SYNOPSIS – Jesus restored the sight of a blind beggar while “on the way” to his death in the city of Jerusalem – Mark 10:46-52.
This is the last recorded healing miracle in the gospel of Mark. It is no coincidence that Jesus is designated the “Nazarene.” The only previous time when he was so identified was when he exorcised a demon, thus delivering someone oppressed by the Devil. That was his first recorded healing miracle in Mark. Thus, in this gospel, the name “Nazarene” frames his first and last healing miracles – (Mark 1:24).
Significantly, nowhere in the Old Testament is there a recorded case of a blind person being healed; however, the restoration of sight was part of the commission Yahweh assigned to His “Servant” in the book of Isaiah:
- (Isaiah 42:1-4, 18) – “Lo! My Servant I will uphold him, My chosen, well–pleased is my soul, I have put my spirit upon him…I, Yahweh, have called thee in righteousness and will firmly grasp thy hand, and will keep thee and give thee as the covenant of a people, as the light of nations: TO OPEN EYES THAT ARE BLIND, to bring forth out of the dungeon the captive, out of the prison the dwellers in darkness…Ye deaf, hear! And ye blind look around that ye may see!”
The town of Jericho was approximately 24 kilometers from Jerusalem and about 1,660 meters lower in elevation than the city. For Jesus and his disciples, the remaining road to Jerusalem would be a steep ascent.
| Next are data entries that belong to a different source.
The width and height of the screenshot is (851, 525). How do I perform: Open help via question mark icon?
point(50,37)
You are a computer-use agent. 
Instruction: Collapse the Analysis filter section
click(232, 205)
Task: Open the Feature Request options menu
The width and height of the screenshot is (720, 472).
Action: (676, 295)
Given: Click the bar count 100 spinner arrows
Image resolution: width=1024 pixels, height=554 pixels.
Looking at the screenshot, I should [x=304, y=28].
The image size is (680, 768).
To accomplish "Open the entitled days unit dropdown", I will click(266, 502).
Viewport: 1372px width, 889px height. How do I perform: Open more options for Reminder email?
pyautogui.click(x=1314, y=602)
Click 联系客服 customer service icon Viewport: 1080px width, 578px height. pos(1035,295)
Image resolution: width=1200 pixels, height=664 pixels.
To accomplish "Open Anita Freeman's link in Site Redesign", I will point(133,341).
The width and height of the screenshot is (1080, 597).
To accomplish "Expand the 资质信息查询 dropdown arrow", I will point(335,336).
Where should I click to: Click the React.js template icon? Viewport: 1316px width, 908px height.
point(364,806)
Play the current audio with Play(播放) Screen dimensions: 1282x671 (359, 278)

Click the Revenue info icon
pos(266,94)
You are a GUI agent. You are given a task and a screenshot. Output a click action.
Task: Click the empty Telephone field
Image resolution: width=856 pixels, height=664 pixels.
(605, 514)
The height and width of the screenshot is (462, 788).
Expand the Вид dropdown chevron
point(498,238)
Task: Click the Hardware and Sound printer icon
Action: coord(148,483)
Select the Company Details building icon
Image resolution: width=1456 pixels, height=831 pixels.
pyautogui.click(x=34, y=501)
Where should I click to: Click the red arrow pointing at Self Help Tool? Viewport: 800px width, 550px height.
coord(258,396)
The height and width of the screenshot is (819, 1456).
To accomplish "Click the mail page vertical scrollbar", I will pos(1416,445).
(Mark 10:46-52) – “And he goes into Jericho. And he and his disciples and a large multitude depart from Jericho; the son of Timaeus, Bar-Timaeus, a blind beggar, was sitting beside the way. And, having heard that it is Jesus the Nazarene, he began to cry out and to say, ‘Jesus, Son of David, take pity on me!’ And many were admonishing him that he should be silent, yet he so much the more was crying out, ‘Son of David, take pity on me.’ And, coming to a stand, Jesus said, ‘Call him here!’ And they called the blind man saying to him, ‘Take courage, rise, he is calling you.’ Now he, having cast away his cloak, jumped up and came toward Jesus. And answering him Jesus said, ‘What do you desire me to do?’ Then the blind man said to him, ‘Rabbouni, that I might see again!’ And Jesus said to him, ‘Go! Your faith has saved you.’ And straightway he saw again and was following him on the way.” – (Parallel passages – Matthew 20:29-34, Luke 18:35-43).
The name “Bar-Timaeus” is Aramaic and means “son of Timaeus,” presumably, his father’s name (bar = “son of”). This was not his personal name, which, for better or worse, has not been preserved in the written record. The gospel of Mark provides both the Greek and Aramaic versions of this name, another indicator that the original audience of ‘Mark’ consisted of Greek-speaking Gentiles unfamiliar with Judaism, Aramaic, and the Hebrew language.
Jesus asked the same question he asked just previously of James and John – “What do you desire me to do?” Unlike the two brothers, Blin Bar-Timaeus did not ask for power or position, only to be restored to his full humanity. And unlike the preceding incident, the “Son of Man” granted the blind man’s request. Another parallel with the previous story is the designation of Bar-Timaeus for Jesus – ‘Rabbouni.’
James and John addressed him as ‘Rabbi,’ a common term of respect for a teacher. Jesus is only called Rabbouni twice in the four gospel accounts – Here, and by Mary Magdalene in the gospel of John after his resurrection.
Rabbouni is more personal and means “my master,” or “my teacher.” It is a more reverential title than the simpler ‘rabbi’ – (John 20:16).
“Son of David” was a messianic title. When demons identified Jesus as the “Son of God” or “messiah,” he silenced them. Here, it was the crowds that commanded Bar-Timaeus to keep quiet. When they attempted to silence him, in desperation, he cried out all the more. But Jesus declared to the blind man – “Your faith has saved you.” Noteworthy is how the text describes him as “saved” rather than “healed.” This suggests his physical AND spiritual restoration.
At the beginning of the story, the blind man was sitting “beside the way” – Marginalized and on the sidelines of society. After being made whole, he began to follow Jesus “on the way” to Jerusalem. Up until this point, other than demons, only Peter had addressed Jesus with a messianic title (“Christ”) – (Mark 8:29).
“Son of David” carried strong messianic overtones. The irony is that it was a blind man who recognized who Jesus was, not the crowds or his disciples. Unlike some who interacted previously with him, immediately after the restoration of his sight, Bar-Timaeus began to “follow” Jesus on his way up to Jerusalem.